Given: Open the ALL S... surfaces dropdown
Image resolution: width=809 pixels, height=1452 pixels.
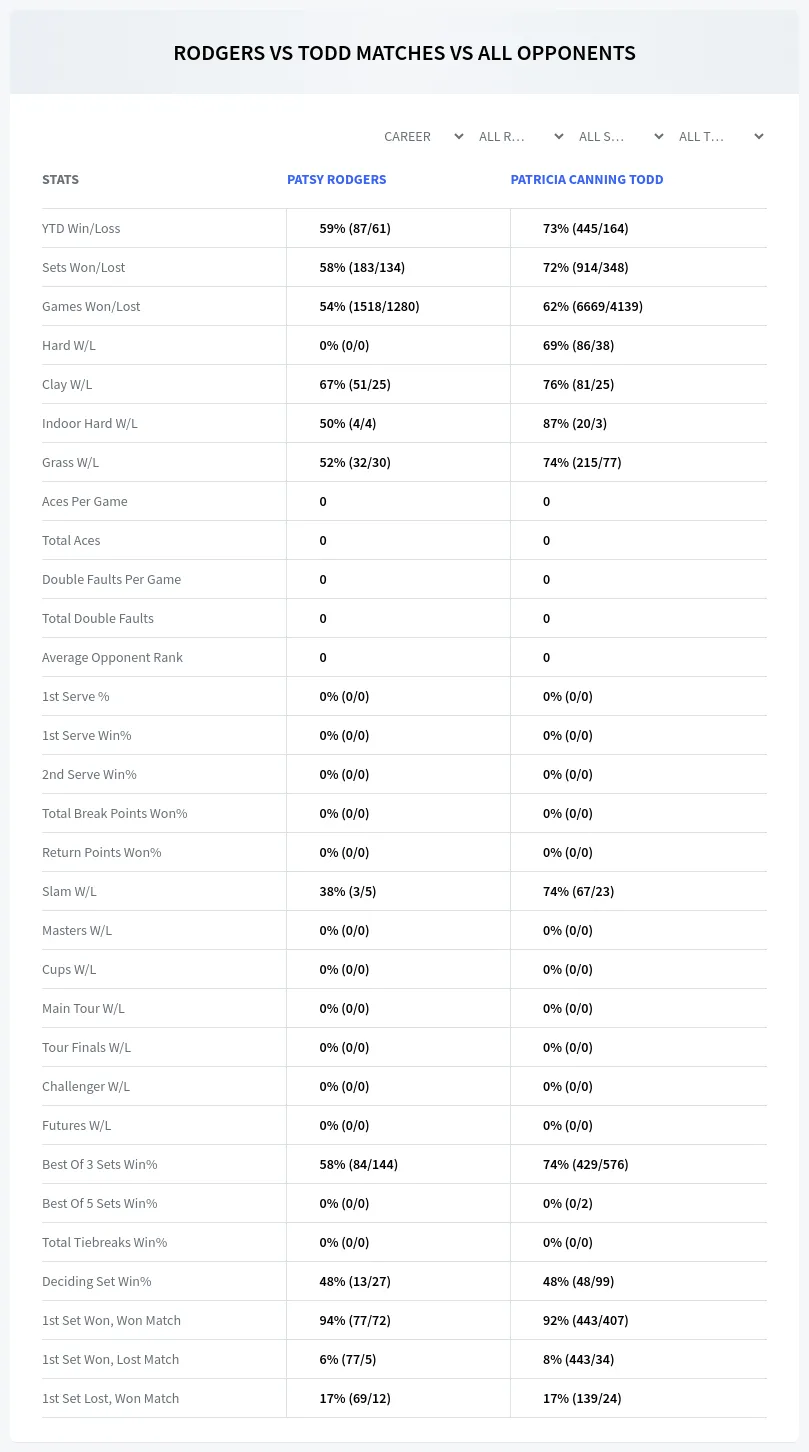Looking at the screenshot, I should point(621,136).
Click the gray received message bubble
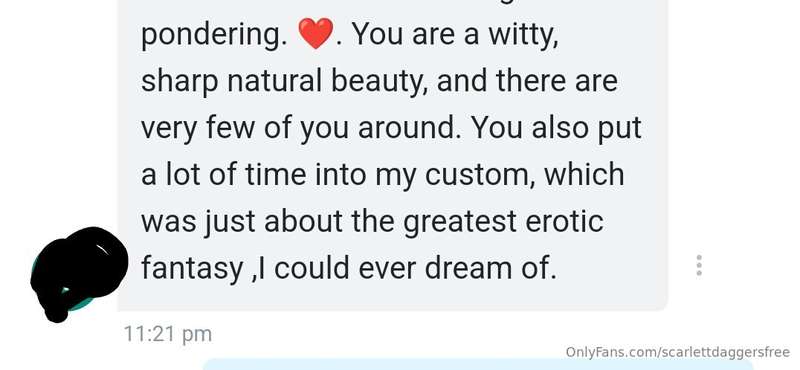 [x=392, y=154]
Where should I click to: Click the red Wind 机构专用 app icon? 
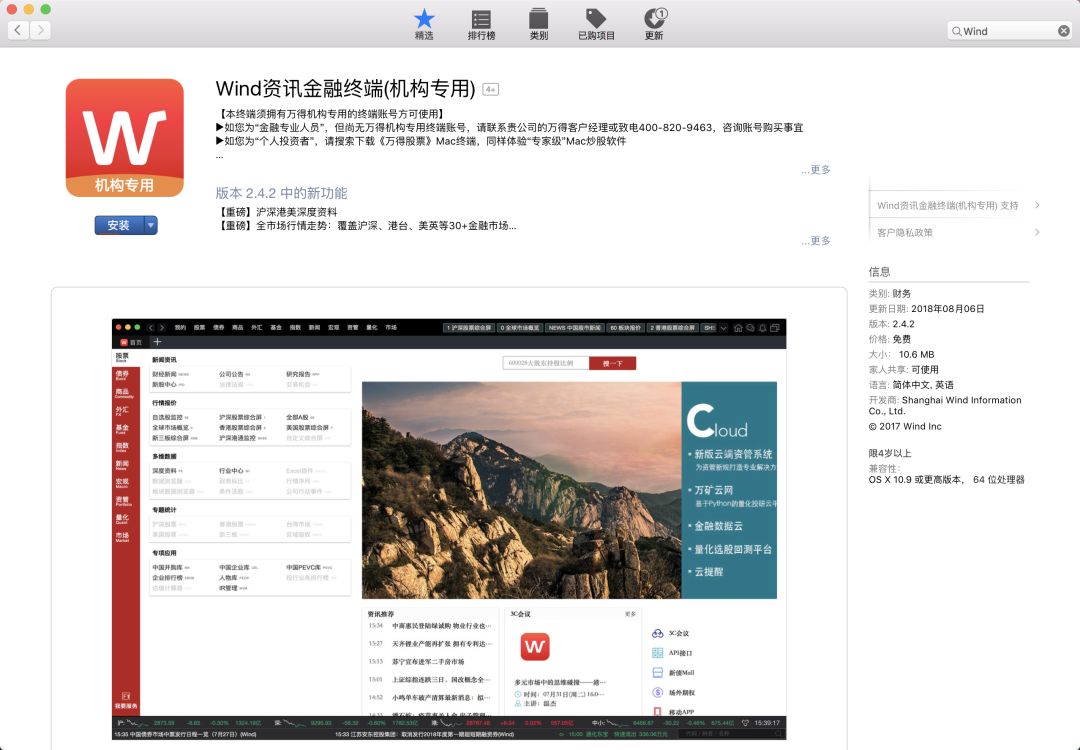[123, 136]
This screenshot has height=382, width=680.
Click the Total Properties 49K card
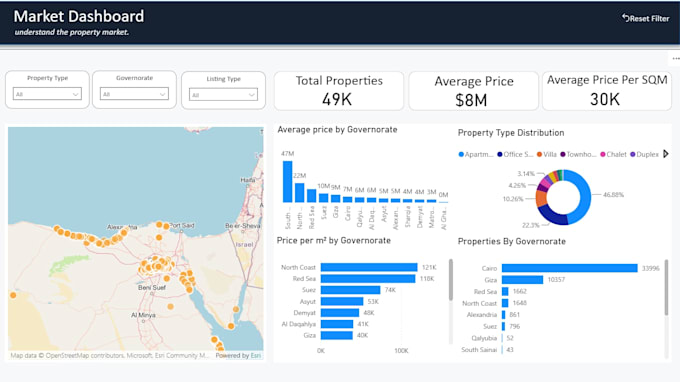coord(339,91)
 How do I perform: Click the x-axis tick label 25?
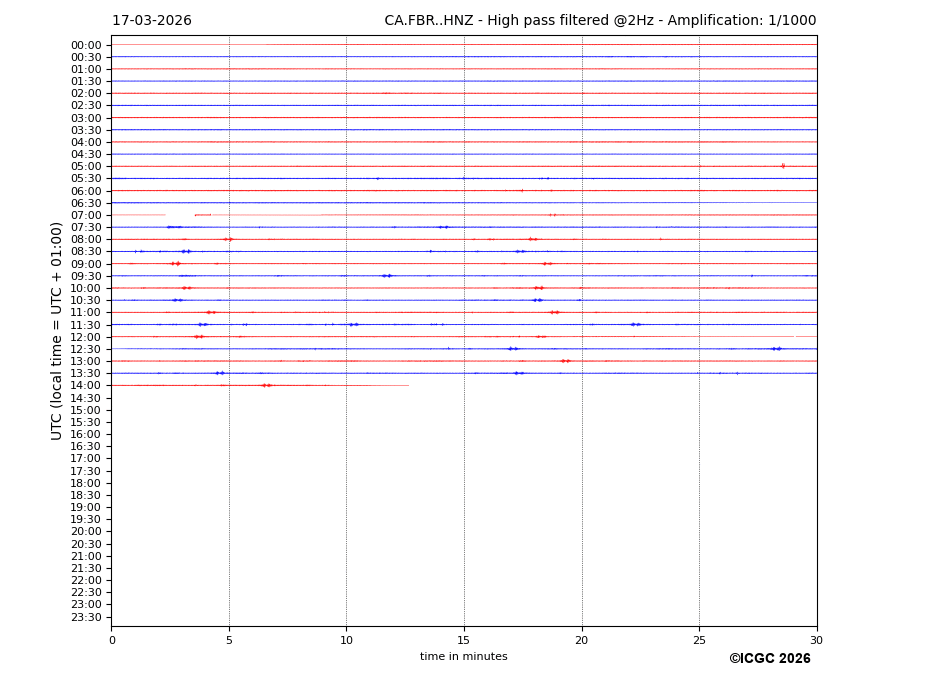point(699,640)

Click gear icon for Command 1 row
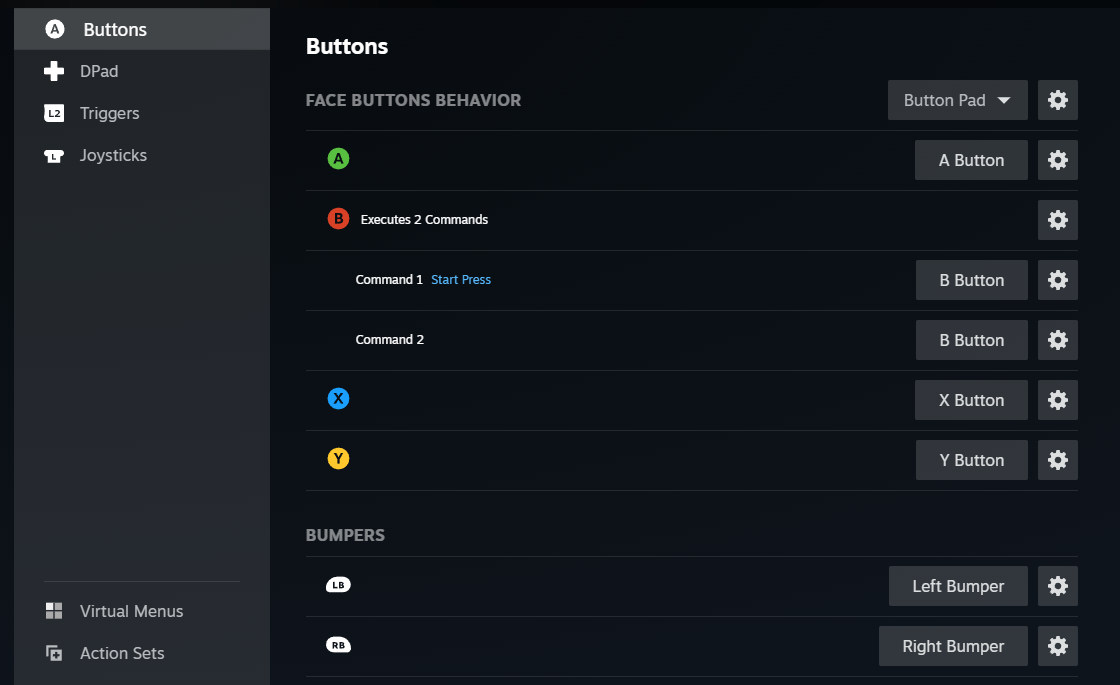click(x=1058, y=280)
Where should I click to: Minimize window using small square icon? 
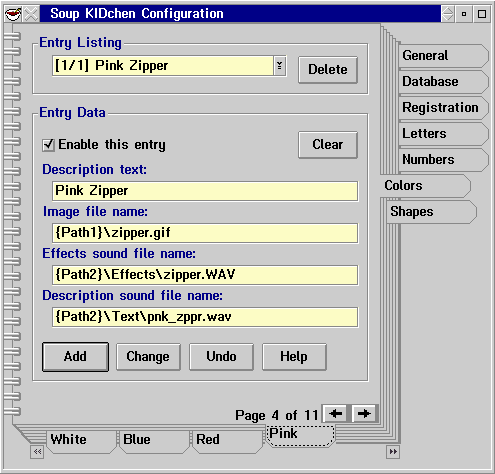tap(464, 14)
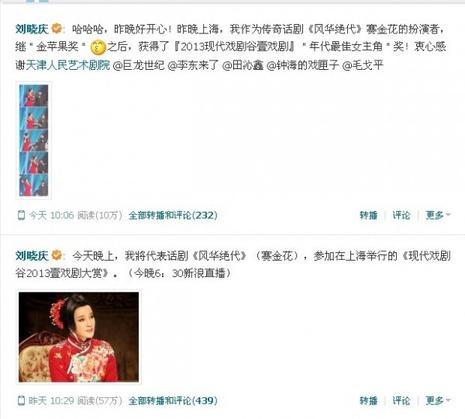Enlarge the stage photo strip thumbnail

tap(34, 141)
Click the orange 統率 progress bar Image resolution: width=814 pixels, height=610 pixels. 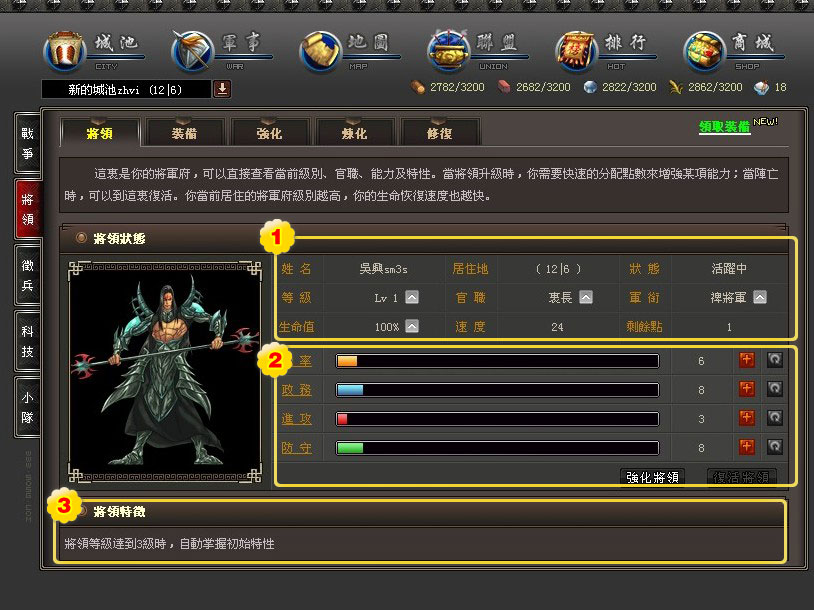tap(497, 361)
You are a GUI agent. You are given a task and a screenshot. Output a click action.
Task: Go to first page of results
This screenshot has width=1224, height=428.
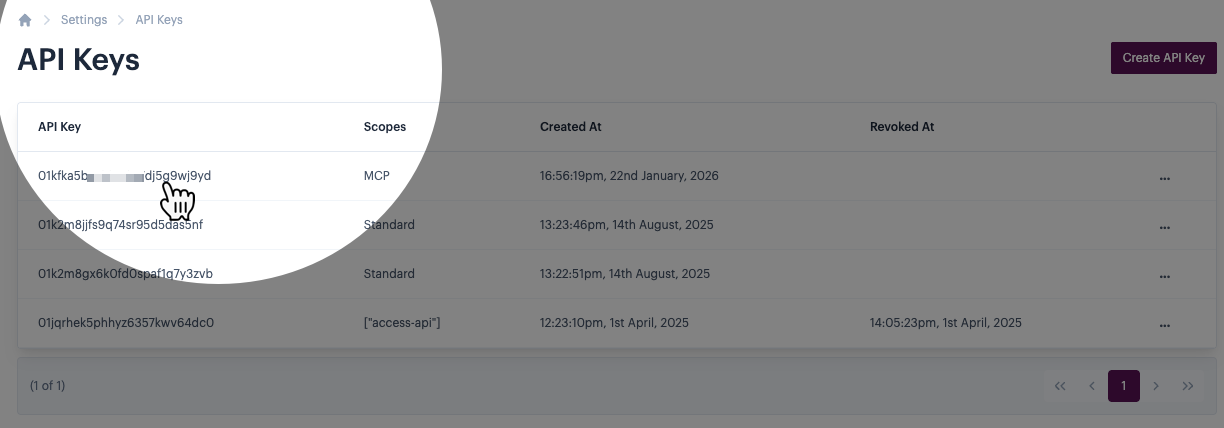1060,386
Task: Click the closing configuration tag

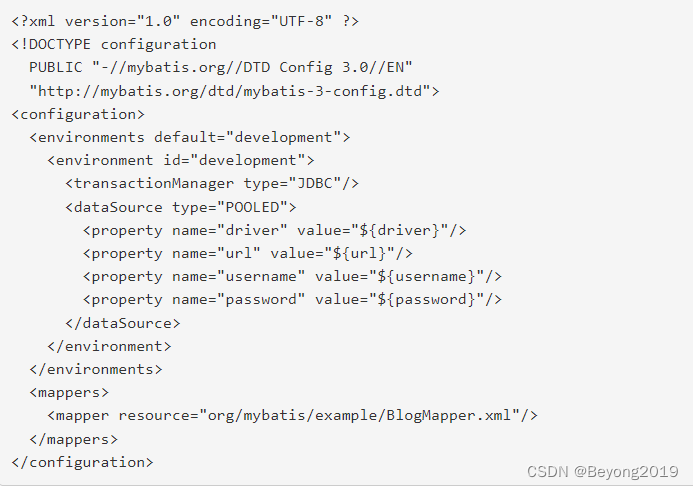Action: (83, 462)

▸ What to produce
The lines to copy begin at the one containing "This screenshot has width=1224, height=428." and end at the last line of the records. Set down exactly those lines and no others, both ends included, and omit all pictures.

▸ Solution to the problem
This screenshot has width=1224, height=428.
1060,386
Task: Click the closing configuration tag

Action: (83, 462)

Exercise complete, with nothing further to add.